KLM scraps proposal to increase chief exec's bonus while seeking state support

Pieter Elbers says he had asked for proposal to be withdrawn so the company could focus on its continuity

epa08369836 A Delta Air Lines jet takes off over a KLM Jet at Hartsfield-Jackson Atlanta International Airport in Atlanta, Georgia Atlanta, Georgia, USA, 17 April 2020. The White House and the US Centers for Disease Control and Prevention have put forth the ÔOpening Up America AgainÕ guidelines to help restart the US economy from the coronavirus COVID-19 pandemic.  EPA/ERIK S. LESSER

KLM, the Dutch arm of Air France-KLM, withdrew a proposed bonus increase for its chief executive on Saturday following public outrage that the company, which is trying to secure state support, should have even considered the move.

"The KLM supervisory board and KLM’s president and CEO have jointly decided to withdraw an item proposing adjustment of executive remuneration, which was on the agenda for KLM’s upcoming annual general meeting of shareholders," KLM said in a press release. It added that the proposal had been drafted long before the coronavirus outbreak.

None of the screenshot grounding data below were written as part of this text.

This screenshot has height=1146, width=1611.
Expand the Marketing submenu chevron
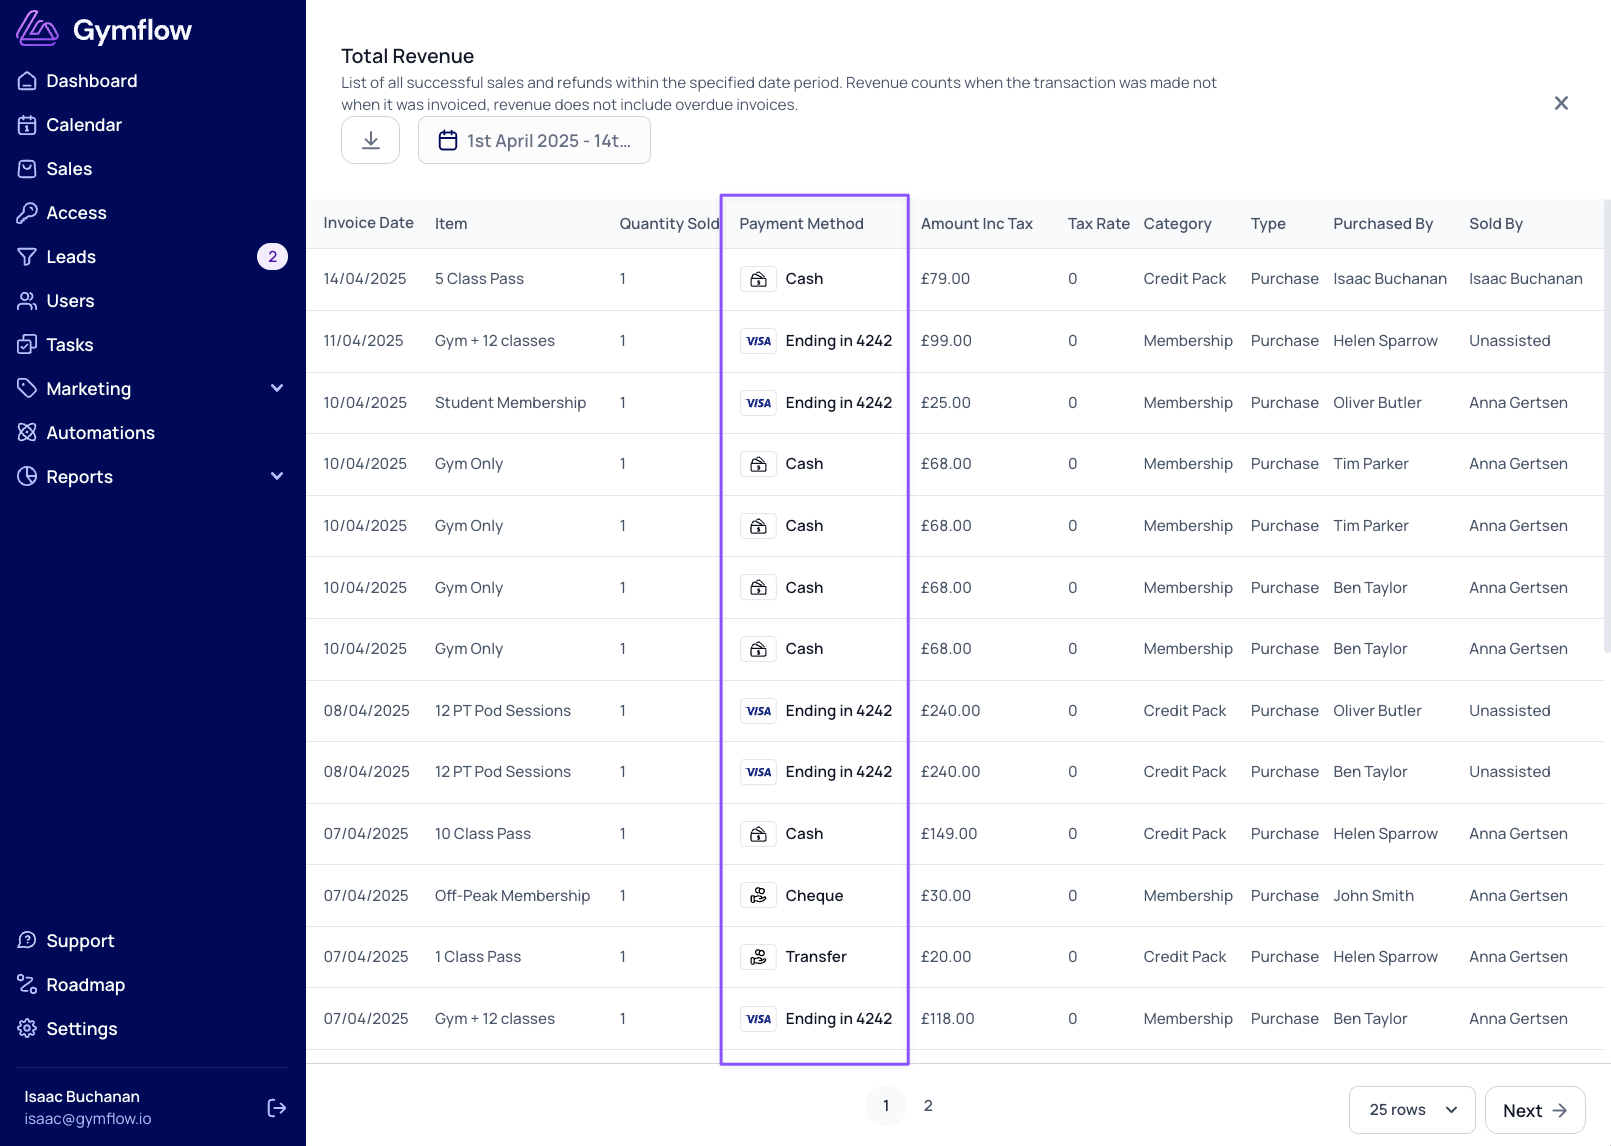(x=277, y=388)
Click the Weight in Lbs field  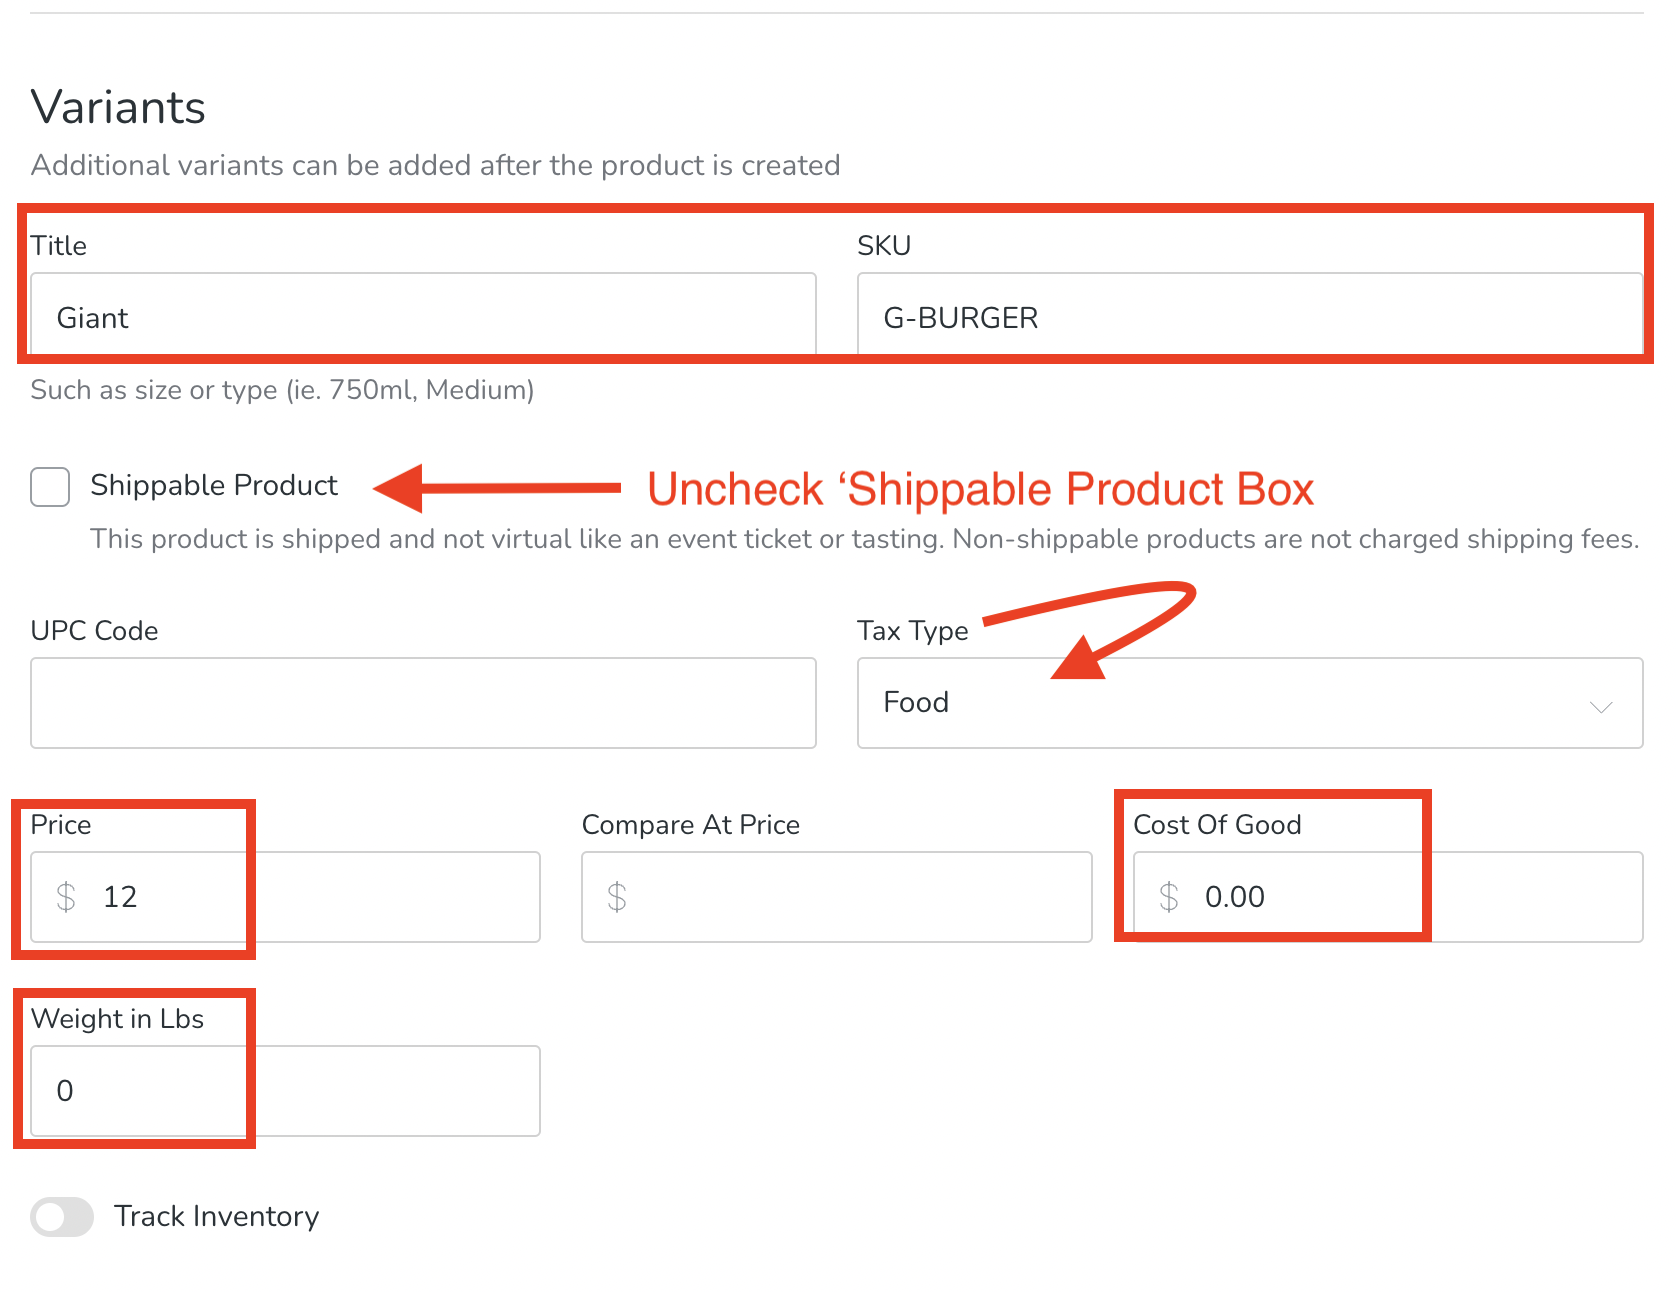click(x=285, y=1090)
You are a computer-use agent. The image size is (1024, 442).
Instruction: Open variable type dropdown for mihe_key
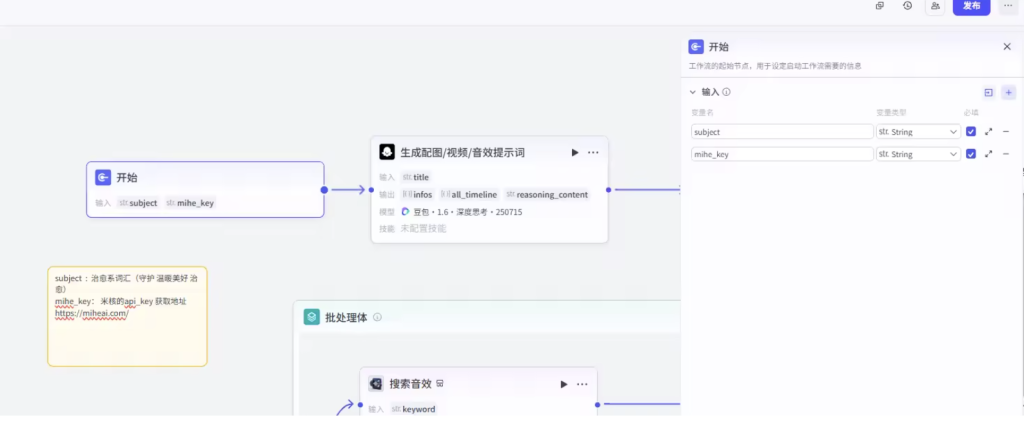[x=918, y=154]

The company's chief executive Pieter Elbers said the public backlash over the proposal was "regrettable" and he had asked for it to be withdrawn so the company could focus on "the continuity of our company and retaining KLM for the Netherlands".

Earlier this month Air France-KLM said it had been in talks with the French and Dutch governments, who each own 14 per cent of Air France-KLM, to discuss what state support might be available.

The chairman of KLM's supervisory board, Cees 't Hart, said that taking the proposal off the agenda would also allow KLM to make sure future bonus arrangements fit "with the conditions that the Dutch government is likely to impose on support measures".

Air France-KLM is in talks with banks to receive up to €6 billion (Dh24bn) in loans guaranteed by the French and Dutch governments, as the airline group braces for a sustained coronavirus shutdown, sources said earlier this month.

Both airlines have slashed flights by more than 90 per cent and reined in costs with the help of government-funded furloughs.